WHAT THE TASK REQUIRES
The data below is to be set down again exactly as written.

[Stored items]
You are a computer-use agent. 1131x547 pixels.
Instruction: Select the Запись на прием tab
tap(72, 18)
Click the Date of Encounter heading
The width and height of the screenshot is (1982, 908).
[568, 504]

RESPONSE BELOW
You are a computer-use agent. 1131x547 pixels.
Instruction: Select the Запись на прием tab
tap(72, 18)
Click the Date of Encounter heading
The width and height of the screenshot is (1982, 908).
[568, 504]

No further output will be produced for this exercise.